(Stored data)
-------------------------
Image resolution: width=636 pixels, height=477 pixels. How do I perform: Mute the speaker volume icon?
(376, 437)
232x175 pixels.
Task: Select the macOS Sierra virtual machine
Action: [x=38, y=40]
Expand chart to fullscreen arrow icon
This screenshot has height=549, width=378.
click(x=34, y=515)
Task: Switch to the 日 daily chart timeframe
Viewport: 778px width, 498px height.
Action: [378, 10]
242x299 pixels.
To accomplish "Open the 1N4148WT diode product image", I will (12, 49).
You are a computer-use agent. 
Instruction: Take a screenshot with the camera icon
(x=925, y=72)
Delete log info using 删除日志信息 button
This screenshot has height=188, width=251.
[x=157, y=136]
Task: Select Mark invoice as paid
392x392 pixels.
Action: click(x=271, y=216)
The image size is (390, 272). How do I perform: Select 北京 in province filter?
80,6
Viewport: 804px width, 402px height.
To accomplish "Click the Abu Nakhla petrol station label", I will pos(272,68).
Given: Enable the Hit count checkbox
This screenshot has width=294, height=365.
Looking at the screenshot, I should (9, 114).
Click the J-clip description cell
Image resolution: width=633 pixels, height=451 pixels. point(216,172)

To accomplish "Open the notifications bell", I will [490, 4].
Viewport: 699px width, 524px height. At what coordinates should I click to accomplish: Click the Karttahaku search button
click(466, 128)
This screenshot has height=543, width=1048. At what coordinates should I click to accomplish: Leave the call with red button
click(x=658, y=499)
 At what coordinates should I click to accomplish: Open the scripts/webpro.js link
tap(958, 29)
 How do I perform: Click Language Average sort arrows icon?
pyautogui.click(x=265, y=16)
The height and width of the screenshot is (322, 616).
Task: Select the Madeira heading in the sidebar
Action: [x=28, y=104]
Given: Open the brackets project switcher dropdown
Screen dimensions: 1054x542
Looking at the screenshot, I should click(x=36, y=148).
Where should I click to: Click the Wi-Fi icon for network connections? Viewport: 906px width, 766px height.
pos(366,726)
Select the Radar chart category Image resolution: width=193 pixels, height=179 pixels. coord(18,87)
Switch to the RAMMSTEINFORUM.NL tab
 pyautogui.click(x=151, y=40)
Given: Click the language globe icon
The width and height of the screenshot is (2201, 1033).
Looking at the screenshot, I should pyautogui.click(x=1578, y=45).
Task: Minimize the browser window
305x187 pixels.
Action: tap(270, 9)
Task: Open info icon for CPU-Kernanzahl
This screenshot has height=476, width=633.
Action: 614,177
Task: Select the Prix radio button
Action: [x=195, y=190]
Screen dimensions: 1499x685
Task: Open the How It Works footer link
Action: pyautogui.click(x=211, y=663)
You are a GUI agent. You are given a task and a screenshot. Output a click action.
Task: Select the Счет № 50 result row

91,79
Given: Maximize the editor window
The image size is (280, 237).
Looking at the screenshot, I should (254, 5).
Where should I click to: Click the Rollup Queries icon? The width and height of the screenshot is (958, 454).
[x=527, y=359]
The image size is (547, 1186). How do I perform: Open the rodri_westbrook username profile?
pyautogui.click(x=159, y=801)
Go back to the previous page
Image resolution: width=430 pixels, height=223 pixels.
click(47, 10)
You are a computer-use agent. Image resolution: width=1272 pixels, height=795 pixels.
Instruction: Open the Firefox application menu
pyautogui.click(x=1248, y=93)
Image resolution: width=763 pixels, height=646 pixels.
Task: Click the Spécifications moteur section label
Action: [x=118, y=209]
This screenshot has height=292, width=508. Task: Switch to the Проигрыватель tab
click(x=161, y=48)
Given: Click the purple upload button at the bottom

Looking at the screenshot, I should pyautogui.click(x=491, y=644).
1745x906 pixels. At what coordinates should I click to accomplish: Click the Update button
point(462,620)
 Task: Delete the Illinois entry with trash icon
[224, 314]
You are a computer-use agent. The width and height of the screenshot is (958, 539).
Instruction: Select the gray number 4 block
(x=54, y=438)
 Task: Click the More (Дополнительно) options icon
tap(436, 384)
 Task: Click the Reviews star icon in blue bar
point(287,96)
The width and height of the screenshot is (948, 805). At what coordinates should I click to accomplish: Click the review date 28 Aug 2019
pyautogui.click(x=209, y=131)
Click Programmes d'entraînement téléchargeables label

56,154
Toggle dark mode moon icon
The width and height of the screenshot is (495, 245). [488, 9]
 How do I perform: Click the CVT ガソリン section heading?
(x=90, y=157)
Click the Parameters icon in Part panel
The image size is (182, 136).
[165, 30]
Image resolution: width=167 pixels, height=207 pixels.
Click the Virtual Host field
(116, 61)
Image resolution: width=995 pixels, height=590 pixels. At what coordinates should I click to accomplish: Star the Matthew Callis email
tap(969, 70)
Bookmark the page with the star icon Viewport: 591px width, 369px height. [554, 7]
-------------------------
### GOAL OF THE EXERCISE
Transcribe every record above exactly.

### PROBLEM SOLUTION
Image resolution: width=636 pixels, height=477 pixels. How do I perform: Mute the speaker volume icon?
(376, 437)
232x175 pixels.
Task: Select the macOS Sierra virtual machine
Action: [x=38, y=40]
Expand chart to fullscreen arrow icon
This screenshot has height=549, width=378.
click(x=34, y=515)
Task: Switch to the 日 daily chart timeframe
Viewport: 778px width, 498px height.
Action: [378, 10]
242x299 pixels.
To accomplish "Open the 1N4148WT diode product image", I will (12, 49).
You are a computer-use agent. 
Instruction: Take a screenshot with the camera icon
(x=925, y=72)
Delete log info using 删除日志信息 button
This screenshot has height=188, width=251.
[x=157, y=136]
Task: Select Mark invoice as paid
392x392 pixels.
Action: click(x=271, y=216)
The image size is (390, 272). How do I perform: Select 北京 in province filter?
80,6
Viewport: 804px width, 402px height.
To accomplish "Click the Abu Nakhla petrol station label", I will pos(272,68).
Given: Enable the Hit count checkbox
This screenshot has width=294, height=365.
Looking at the screenshot, I should (9, 114).
Click the J-clip description cell
Image resolution: width=633 pixels, height=451 pixels. point(216,172)

To accomplish "Open the notifications bell", I will [490, 4].
Viewport: 699px width, 524px height. At what coordinates should I click to accomplish: Click the Karttahaku search button
click(466, 128)
This screenshot has height=543, width=1048. At what coordinates should I click to accomplish: Leave the call with red button
click(x=658, y=499)
 At what coordinates should I click to accomplish: Open the scripts/webpro.js link
tap(958, 29)
 How do I perform: Click Language Average sort arrows icon?
pyautogui.click(x=265, y=16)
The height and width of the screenshot is (322, 616).
Task: Select the Madeira heading in the sidebar
Action: [x=28, y=104]
Given: Open the brackets project switcher dropdown
Screen dimensions: 1054x542
Looking at the screenshot, I should click(x=36, y=148).
Where should I click to: Click the Wi-Fi icon for network connections? Viewport: 906px width, 766px height.
pos(366,726)
Select the Radar chart category Image resolution: width=193 pixels, height=179 pixels. coord(18,87)
Switch to the RAMMSTEINFORUM.NL tab
 pyautogui.click(x=151, y=40)
Given: Click the language globe icon
The width and height of the screenshot is (2201, 1033).
Looking at the screenshot, I should pyautogui.click(x=1578, y=45).
Task: Minimize the browser window
305x187 pixels.
Action: tap(270, 9)
Task: Open info icon for CPU-Kernanzahl
This screenshot has height=476, width=633.
Action: 614,177
Task: Select the Prix radio button
Action: [x=195, y=190]
Screen dimensions: 1499x685
Task: Open the How It Works footer link
Action: pyautogui.click(x=211, y=663)
You are a GUI agent. You are given a task and a screenshot. Output a click action.
Task: Select the Счет № 50 result row

91,79
Given: Maximize the editor window
The image size is (280, 237).
Looking at the screenshot, I should (254, 5).
Where should I click to: Click the Rollup Queries icon? The width and height of the screenshot is (958, 454).
[x=527, y=359]
The image size is (547, 1186). How do I perform: Open the rodri_westbrook username profile?
pyautogui.click(x=159, y=801)
Go back to the previous page
Image resolution: width=430 pixels, height=223 pixels.
click(47, 10)
You are a computer-use agent. Image resolution: width=1272 pixels, height=795 pixels.
Instruction: Open the Firefox application menu
pyautogui.click(x=1248, y=93)
Image resolution: width=763 pixels, height=646 pixels.
Task: Click the Spécifications moteur section label
Action: [x=118, y=209]
This screenshot has height=292, width=508. Task: Switch to the Проигрыватель tab
click(x=161, y=48)
Given: Click the purple upload button at the bottom

Looking at the screenshot, I should pyautogui.click(x=491, y=644).
1745x906 pixels. At what coordinates should I click to accomplish: Click the Update button
point(462,620)
 Task: Delete the Illinois entry with trash icon
[224, 314]
You are a computer-use agent. The width and height of the screenshot is (958, 539).
Instruction: Select the gray number 4 block
(x=54, y=438)
 Task: Click the More (Дополнительно) options icon
tap(436, 384)
 Task: Click the Reviews star icon in blue bar
point(287,96)
The width and height of the screenshot is (948, 805). At what coordinates should I click to accomplish: Click the review date 28 Aug 2019
pyautogui.click(x=209, y=131)
Click Programmes d'entraînement téléchargeables label

56,154
Toggle dark mode moon icon
The width and height of the screenshot is (495, 245). [488, 9]
 How do I perform: Click the CVT ガソリン section heading?
(x=90, y=157)
Click the Parameters icon in Part panel
The image size is (182, 136).
[165, 30]
Image resolution: width=167 pixels, height=207 pixels.
Click the Virtual Host field
(116, 61)
Image resolution: width=995 pixels, height=590 pixels. At what coordinates should I click to accomplish: Star the Matthew Callis email
tap(969, 70)
Bookmark the page with the star icon Viewport: 591px width, 369px height. [554, 7]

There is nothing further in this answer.